On 4 September 2015, the Houthis launched an OTR-21 Tochka ballistic missile against a military base in Safer, an area in Marib Governorate. The base was being used by military forces of the Saudi-led coalition. The missile hit an ammunition dump, creating a huge explosion which inflicted numerous casualties among coalition troops. 52 Emirati, Ten Saudi and five Bahraini soldiers were killed in the attack. In addition, dozens of pro-Hadi Yemeni troops were also killed in the strike.

Aftermath
In retaliation UAEAF F16F Block 60 conducted several airstrikes on Ma'rib, Sanaa, and Sa'dah in retaliation for the attack in which was described "the heaviest airstrikes Sanaa endured". The UAEAF also bombed the position from which the missile is believed to have been fired.

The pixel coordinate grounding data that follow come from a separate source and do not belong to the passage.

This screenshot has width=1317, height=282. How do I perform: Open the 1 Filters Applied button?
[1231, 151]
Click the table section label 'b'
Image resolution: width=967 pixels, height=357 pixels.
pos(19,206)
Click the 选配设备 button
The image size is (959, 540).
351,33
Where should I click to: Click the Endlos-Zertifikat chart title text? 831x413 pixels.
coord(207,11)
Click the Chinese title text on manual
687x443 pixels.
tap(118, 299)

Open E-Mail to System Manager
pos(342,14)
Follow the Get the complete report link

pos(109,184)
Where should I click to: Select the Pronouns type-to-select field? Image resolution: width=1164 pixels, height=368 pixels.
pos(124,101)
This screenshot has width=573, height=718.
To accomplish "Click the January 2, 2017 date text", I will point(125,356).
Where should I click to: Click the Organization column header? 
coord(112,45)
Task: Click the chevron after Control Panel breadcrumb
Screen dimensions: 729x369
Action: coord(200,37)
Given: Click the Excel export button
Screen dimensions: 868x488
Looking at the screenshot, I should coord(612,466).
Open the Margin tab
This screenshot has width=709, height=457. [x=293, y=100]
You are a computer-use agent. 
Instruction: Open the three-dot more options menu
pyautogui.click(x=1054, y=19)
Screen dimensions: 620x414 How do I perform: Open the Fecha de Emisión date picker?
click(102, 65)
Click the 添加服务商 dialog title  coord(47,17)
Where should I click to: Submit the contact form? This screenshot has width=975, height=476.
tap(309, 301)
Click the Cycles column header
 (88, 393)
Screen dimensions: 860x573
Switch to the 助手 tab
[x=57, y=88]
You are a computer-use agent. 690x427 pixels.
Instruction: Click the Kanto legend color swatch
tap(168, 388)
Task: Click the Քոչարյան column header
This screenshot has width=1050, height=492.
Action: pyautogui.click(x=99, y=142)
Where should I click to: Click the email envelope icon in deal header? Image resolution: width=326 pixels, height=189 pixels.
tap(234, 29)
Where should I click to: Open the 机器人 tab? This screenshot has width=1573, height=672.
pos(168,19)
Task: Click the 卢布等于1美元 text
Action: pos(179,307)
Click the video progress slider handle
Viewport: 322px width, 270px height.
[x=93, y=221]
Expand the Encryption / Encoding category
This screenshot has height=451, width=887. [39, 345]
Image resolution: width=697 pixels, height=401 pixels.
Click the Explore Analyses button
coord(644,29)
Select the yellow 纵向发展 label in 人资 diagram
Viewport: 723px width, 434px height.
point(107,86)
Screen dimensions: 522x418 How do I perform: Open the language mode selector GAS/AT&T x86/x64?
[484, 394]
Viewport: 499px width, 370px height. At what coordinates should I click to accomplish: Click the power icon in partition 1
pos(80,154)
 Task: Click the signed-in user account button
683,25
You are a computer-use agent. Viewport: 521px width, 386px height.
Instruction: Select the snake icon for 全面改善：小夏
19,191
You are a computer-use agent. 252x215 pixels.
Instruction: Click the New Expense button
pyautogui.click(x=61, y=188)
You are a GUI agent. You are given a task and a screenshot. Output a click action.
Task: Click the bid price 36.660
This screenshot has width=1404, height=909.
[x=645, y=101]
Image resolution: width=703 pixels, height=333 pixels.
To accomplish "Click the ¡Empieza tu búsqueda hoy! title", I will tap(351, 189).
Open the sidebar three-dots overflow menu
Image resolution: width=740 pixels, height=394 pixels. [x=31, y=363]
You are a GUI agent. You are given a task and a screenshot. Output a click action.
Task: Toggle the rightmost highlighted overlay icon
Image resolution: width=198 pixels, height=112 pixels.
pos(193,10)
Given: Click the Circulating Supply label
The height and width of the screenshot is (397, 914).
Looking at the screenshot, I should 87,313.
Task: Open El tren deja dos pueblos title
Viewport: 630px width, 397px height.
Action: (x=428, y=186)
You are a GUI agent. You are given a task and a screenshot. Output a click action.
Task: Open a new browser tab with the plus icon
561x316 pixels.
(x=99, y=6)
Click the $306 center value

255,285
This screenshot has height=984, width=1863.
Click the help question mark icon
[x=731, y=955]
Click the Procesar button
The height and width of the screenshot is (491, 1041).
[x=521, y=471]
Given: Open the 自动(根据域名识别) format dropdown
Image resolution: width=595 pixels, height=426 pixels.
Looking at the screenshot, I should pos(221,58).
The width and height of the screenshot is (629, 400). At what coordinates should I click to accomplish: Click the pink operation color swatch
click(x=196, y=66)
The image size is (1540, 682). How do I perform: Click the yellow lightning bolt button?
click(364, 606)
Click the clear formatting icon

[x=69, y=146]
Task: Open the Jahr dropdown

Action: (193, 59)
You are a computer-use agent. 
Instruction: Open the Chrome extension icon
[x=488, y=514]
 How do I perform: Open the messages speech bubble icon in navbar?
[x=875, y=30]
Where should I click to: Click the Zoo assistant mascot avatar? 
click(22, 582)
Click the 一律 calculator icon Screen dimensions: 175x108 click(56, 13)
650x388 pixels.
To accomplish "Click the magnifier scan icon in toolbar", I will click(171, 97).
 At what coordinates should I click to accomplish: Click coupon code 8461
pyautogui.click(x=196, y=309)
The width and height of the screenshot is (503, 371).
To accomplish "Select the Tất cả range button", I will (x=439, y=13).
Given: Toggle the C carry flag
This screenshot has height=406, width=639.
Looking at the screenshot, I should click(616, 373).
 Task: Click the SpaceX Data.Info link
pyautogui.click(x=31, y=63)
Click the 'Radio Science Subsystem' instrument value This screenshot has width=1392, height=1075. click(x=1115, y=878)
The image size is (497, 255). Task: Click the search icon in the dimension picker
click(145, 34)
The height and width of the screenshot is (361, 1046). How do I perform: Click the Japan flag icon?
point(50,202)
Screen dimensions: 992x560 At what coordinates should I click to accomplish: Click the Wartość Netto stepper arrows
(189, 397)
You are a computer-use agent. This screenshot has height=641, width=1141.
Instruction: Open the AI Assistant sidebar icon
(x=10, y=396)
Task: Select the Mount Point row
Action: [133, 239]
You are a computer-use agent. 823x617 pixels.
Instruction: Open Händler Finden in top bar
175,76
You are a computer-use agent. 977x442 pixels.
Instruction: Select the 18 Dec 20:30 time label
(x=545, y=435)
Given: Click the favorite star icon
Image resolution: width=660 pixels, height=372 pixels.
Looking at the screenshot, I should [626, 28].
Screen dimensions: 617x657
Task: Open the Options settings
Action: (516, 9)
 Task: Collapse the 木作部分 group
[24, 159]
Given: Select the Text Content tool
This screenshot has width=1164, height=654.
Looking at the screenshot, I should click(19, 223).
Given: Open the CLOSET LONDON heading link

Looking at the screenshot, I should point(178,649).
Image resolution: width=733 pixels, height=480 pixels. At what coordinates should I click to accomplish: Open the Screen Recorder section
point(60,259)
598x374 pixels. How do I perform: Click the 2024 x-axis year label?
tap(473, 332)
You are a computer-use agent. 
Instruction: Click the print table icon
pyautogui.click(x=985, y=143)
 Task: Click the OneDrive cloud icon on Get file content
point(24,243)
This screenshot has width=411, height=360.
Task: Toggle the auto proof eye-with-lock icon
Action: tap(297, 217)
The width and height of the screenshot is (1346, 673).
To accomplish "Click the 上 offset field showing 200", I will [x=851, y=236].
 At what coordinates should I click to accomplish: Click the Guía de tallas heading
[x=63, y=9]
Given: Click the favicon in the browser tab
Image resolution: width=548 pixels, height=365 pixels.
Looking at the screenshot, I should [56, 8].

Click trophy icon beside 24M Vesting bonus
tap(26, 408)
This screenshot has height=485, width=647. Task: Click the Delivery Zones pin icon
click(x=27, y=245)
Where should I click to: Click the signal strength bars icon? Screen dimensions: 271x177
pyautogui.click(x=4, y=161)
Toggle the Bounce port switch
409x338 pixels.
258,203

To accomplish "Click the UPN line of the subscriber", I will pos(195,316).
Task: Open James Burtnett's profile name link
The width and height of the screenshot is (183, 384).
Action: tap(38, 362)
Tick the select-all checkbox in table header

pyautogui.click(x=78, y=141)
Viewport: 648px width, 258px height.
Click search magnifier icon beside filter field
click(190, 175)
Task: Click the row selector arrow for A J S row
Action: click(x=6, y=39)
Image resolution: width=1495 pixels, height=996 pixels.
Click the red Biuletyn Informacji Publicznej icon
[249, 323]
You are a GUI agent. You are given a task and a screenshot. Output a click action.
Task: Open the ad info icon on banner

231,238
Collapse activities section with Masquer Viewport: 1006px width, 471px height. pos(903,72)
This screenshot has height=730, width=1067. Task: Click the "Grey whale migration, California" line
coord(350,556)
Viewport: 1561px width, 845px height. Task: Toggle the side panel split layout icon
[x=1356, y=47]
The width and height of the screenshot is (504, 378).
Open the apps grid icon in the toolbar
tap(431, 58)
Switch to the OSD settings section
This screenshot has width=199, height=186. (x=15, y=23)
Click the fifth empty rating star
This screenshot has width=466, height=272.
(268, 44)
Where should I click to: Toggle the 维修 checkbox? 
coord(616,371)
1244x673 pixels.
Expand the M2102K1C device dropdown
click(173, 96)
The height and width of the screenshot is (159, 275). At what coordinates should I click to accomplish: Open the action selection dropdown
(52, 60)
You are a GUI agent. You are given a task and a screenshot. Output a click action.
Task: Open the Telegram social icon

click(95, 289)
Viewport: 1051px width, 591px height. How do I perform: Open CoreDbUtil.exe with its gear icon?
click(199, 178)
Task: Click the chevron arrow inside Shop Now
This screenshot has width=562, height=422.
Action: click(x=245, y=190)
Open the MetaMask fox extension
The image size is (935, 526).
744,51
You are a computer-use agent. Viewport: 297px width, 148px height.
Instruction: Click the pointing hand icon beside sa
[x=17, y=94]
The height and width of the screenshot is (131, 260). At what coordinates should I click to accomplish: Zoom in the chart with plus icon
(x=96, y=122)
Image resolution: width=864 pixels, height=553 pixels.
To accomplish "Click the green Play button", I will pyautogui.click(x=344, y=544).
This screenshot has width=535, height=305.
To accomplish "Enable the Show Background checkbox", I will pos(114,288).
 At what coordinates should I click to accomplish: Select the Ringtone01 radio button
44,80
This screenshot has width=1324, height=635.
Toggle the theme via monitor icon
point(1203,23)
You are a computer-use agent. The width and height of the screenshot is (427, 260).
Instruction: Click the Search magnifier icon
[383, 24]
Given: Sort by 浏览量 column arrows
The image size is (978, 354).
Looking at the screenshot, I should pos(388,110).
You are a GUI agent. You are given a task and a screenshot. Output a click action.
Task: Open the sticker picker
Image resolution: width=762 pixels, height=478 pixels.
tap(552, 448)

The United Arab Emirates declared a three-day period of mourning with the UAE flag flying at half-mast in honor of the soldiers killed in Yemen, the deadliest episode in UAE army history. The UAE leaders, including sheikh Mohammed bin Zayed Al Nahyan, sheikh Mohammed bin Rashid Al Maktoum, and the sheikhs of the Federal Supreme Council, visited the family homes of each of the fallen soldiers and offered their condolences.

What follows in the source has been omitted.